10. Except as provided in the Settlement Agreement, and in this Final Judgment Order, Prym shall have no obligation for any costs, expenses, or fees of any of the Settlement Class' attorneys, experts, advisors, agents, or representatives, which expenses are to be paid out of the Settlement Fund as defined in the Settlement Agreement.
11. Nothing in this Final Judgment Order or the Settlement Agreement and no aspect of the settlement or negotiation thereof is or shall be deemed or construed to be an admission or concession of any violation of any statute or law or of any liability or wrongdoing by Prym or of the truth of any of the claims or allegations in any of the complaints in the Actions or any other pleading, and evidence thereof shall not be discoverable or used, directly or indirectly, in any way, whether in any of the Actions or in any other action or proceeding other than to enforce the terms of this Final Judgment Order or the Settlement Agreement.
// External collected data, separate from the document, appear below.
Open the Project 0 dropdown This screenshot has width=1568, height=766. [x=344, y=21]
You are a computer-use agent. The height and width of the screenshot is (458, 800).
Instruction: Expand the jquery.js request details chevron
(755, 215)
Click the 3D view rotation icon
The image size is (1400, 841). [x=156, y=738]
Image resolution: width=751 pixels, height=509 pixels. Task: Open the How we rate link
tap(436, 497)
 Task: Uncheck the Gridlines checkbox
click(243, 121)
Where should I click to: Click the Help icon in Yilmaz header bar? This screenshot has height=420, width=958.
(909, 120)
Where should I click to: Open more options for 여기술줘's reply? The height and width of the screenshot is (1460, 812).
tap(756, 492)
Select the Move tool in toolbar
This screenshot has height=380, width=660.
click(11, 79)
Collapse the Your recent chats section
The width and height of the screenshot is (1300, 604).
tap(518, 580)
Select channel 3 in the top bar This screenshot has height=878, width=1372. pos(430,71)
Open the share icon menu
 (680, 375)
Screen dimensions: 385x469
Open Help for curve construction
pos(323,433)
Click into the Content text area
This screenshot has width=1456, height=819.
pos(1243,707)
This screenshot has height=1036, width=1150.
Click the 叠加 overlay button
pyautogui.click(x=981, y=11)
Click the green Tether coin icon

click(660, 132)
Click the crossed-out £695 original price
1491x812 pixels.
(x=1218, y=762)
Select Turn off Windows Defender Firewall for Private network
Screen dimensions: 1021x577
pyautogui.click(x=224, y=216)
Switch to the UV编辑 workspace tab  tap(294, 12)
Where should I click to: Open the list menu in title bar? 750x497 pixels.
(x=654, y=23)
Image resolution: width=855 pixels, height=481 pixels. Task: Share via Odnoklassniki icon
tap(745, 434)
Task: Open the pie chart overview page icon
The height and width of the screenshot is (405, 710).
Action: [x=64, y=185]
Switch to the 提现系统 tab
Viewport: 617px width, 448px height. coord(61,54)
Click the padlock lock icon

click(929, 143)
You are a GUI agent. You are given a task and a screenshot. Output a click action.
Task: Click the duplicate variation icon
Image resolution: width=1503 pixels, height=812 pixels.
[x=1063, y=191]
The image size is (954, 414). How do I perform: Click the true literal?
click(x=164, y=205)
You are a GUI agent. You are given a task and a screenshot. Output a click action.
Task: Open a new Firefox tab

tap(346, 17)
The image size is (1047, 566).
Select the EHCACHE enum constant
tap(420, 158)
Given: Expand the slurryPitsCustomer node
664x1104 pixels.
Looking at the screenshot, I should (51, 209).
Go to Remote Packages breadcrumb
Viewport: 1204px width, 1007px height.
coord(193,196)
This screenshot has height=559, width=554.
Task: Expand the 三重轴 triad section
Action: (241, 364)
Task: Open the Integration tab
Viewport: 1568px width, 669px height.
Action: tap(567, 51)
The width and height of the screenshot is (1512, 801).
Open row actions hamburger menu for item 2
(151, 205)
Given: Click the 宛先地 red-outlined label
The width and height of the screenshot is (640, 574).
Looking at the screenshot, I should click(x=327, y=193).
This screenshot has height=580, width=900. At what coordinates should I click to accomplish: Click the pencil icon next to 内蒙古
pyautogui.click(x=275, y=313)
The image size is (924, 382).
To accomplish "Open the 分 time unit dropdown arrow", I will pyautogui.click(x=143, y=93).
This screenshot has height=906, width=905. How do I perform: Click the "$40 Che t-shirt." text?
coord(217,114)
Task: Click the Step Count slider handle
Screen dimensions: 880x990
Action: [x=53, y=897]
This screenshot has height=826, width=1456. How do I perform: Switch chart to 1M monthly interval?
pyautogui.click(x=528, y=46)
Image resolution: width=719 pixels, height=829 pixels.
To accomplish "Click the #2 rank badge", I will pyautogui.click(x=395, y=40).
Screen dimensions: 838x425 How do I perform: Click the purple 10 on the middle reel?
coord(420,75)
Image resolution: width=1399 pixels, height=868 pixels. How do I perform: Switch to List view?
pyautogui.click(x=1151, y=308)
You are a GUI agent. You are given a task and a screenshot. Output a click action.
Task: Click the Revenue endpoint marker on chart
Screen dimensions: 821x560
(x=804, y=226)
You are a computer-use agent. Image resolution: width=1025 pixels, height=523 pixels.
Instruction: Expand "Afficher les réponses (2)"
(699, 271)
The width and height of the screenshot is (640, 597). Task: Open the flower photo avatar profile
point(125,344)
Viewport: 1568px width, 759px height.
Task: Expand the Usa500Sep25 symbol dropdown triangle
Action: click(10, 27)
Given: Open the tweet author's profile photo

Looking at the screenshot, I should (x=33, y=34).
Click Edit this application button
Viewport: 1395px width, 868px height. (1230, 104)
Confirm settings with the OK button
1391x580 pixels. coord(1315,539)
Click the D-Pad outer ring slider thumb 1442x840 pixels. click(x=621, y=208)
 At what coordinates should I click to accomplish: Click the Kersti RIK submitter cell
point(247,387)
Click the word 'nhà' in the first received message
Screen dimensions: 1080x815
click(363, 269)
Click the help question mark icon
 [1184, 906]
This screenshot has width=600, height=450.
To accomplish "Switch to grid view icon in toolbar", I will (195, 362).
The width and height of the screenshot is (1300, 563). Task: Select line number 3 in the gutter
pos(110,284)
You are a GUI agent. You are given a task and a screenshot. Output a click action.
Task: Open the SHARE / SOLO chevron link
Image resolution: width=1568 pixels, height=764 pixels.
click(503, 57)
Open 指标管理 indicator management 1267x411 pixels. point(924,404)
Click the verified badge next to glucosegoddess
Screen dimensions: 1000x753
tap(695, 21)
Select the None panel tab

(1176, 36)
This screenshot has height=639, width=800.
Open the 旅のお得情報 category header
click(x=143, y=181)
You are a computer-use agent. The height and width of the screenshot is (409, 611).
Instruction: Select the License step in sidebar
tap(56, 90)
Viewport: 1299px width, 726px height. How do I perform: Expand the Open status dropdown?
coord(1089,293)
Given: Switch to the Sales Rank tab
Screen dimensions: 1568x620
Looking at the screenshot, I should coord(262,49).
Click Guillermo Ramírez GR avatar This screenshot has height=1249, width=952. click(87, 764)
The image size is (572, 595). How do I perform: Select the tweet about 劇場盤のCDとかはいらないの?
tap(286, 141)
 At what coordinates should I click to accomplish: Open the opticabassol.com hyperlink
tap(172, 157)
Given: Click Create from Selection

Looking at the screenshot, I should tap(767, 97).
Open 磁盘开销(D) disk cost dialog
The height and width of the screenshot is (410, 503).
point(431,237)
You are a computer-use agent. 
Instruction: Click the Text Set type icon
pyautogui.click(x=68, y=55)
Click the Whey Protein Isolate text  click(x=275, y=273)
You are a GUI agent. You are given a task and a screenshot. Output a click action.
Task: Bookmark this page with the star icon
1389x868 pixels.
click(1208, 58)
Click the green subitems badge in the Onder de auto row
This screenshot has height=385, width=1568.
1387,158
12. This Final Judgment Order does not settle or compromise any claim by the Class Representatives for the Settlement Class or any Settlement Class member against any former or current Non-Settling Defendant or alleged co-conspirator or any other person or entity other than the Releasees and all rights against any Non-Settling Defendant or other person or entity are specifically reserved.
13. Without affecting the finality of this judgment in any way, this Court hereby retains continuing jurisdiction for the purposes of implementing and enforcing the Settlement Agreement.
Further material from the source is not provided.